Dynamic O-(2-¹⁸F-fluoroethyl)-L-tyrosine positron emission tomography differentiates brain metastasis recurrence from radiation injury after radiotherapy

Background: The aim of this study was to investigate the potential of dynamic O-(2-[¹⁸F]fluoroethyl)-L-tyrosine (18FFET) PET for differentiating local recurrent brain metastasis from radiation injury after radiotherapy since contrastenhanced MRI often remains inconclusive. Methods: Sixty-two patients (mean age, 55 ± 11 y) with single or multiple contrast-enhancing brain lesions (n = 76) on MRI after radiotherapy of brain metastases (predominantly stereotactic radiosurgery) were investigated with dynamic ¹⁸F-FET PET. Maximum and mean tumor-to-brain ratios (TBR_max, TBR_mean) of ¹⁸F-FET uptake were determined (20-40 min postinjection) as well as tracer uptake kinetics (ie, time-to-peak and slope of time-activity curves). Diagnoses were confirmed histologically (34%; 26 lesions in 25 patients) or by clinical follow-up (66%; 50 lesions in 37 patients). Diagnostic accuracies of PET parameters for the correct identification of recurrent brain metastasis were evaluated by receiver-operating-characteristic analyses or the chi-square test. Results: TBRs were significantly higher in recurrent metastases (n = 36) than in radiation injuries (n = 40) (TBR_max 3.3 ± 1.0 vs 2.2 ± 0.4, P <.001; TBR_mean 2.2 ± 0.4 vs 1.7 ± 0.3, P <.001). The highest accuracy (88%) for diagnosing local recurrent metastasis could be obtained with TBRs in combination with the slope of time-activity curves (P <.001).
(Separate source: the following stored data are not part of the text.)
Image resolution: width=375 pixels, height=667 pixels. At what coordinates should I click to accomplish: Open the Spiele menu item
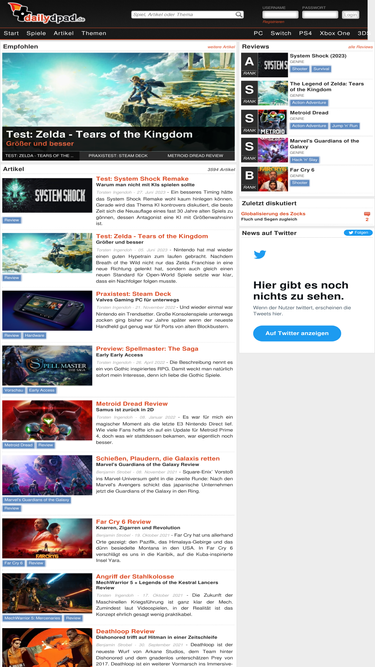(36, 33)
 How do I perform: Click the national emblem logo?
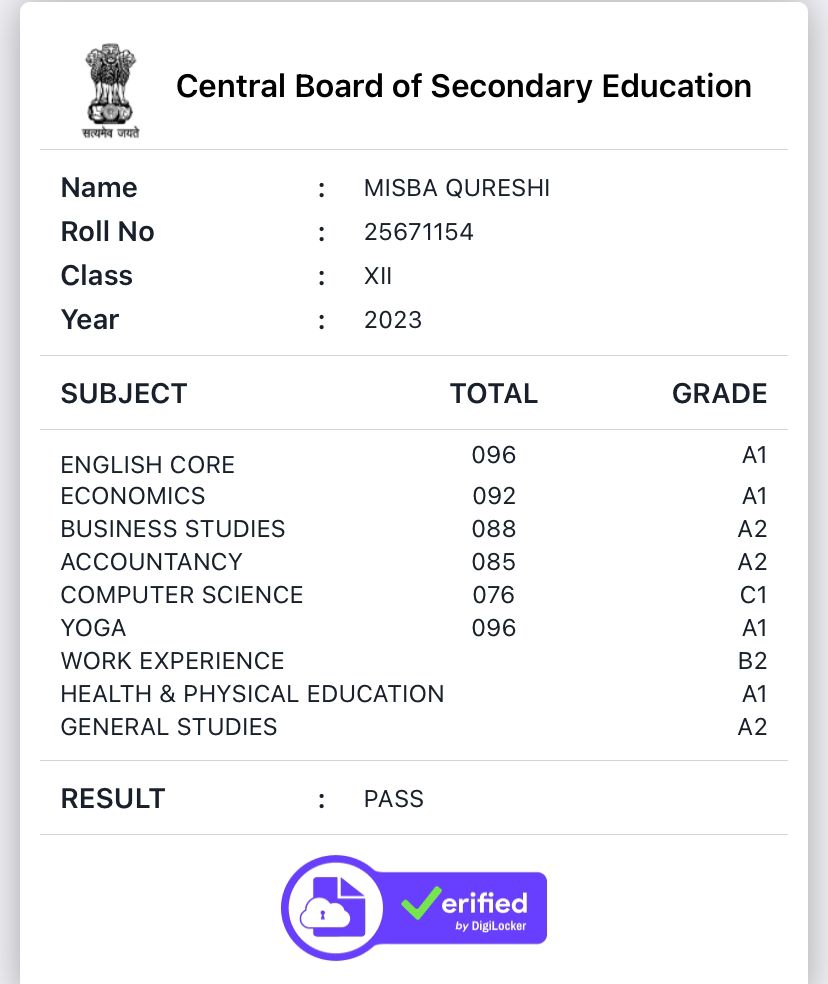click(110, 90)
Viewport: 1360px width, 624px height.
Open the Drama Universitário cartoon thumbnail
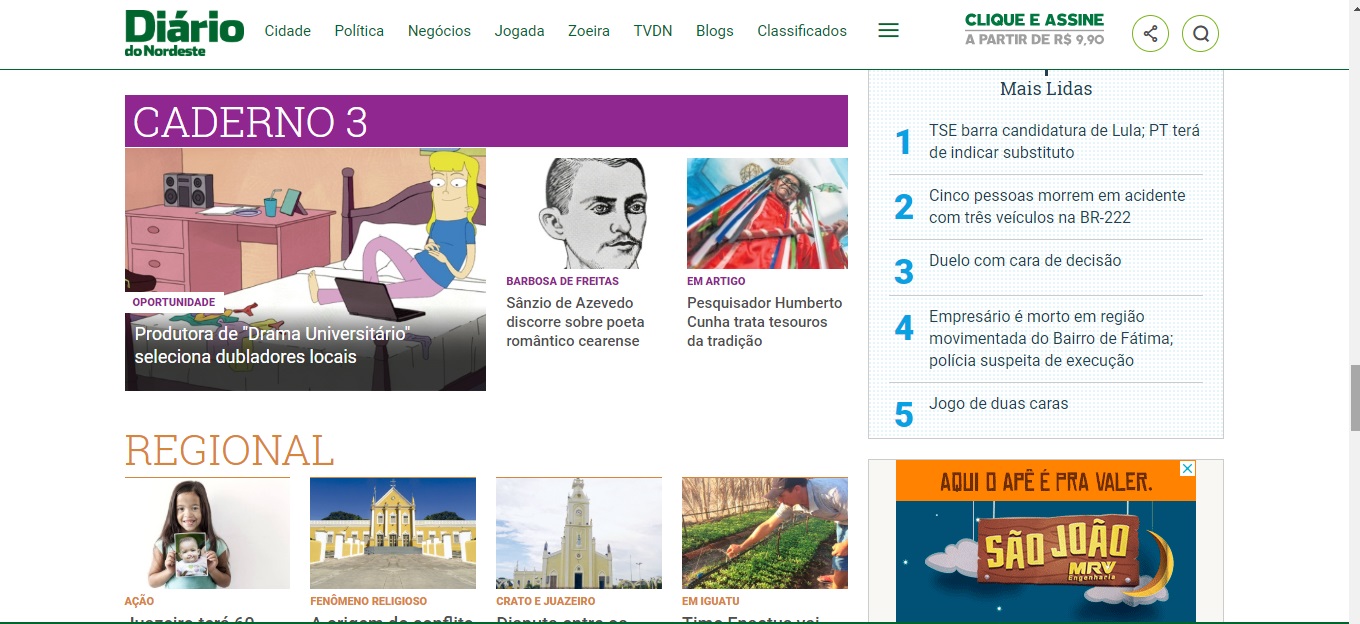click(305, 230)
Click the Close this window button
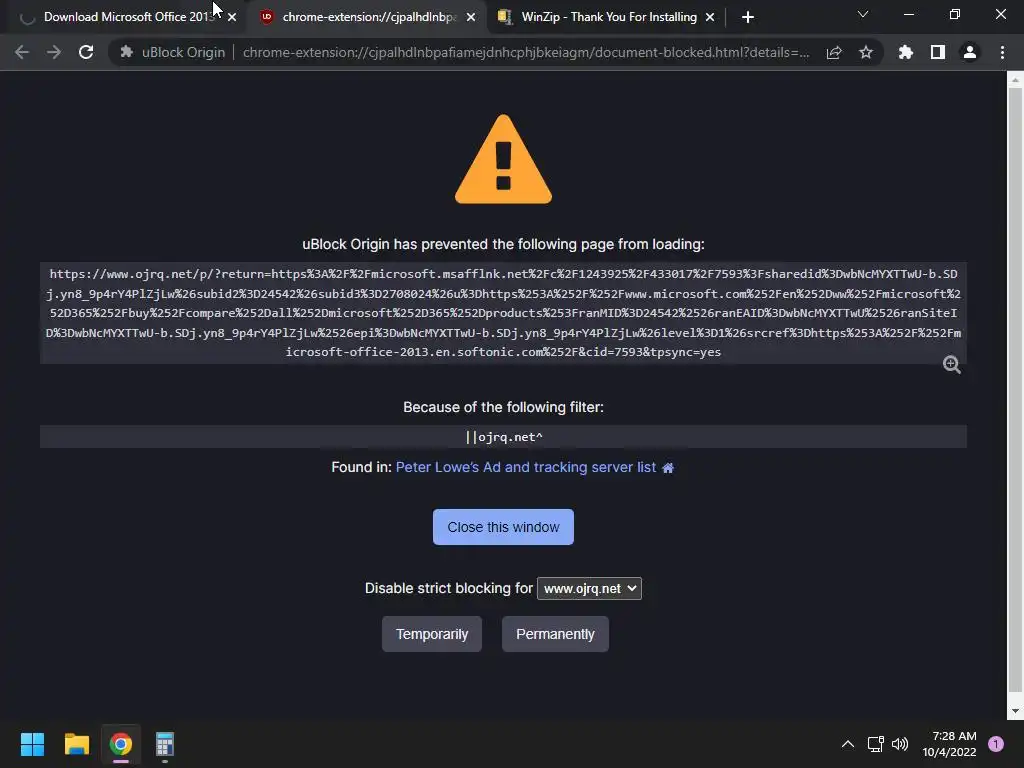Viewport: 1024px width, 768px height. (503, 527)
Conclusions: The results of this study confirm previous preliminary observations that the combined evaluation of the TBRs of ¹⁸F-FET uptake and the slope of time-activity curves can differentiate local brain metastasis recurrence from radiation-induced changes with high accuracy. ¹⁸F-FET PET may thus contribute significantly to the management of patients with brain metastases.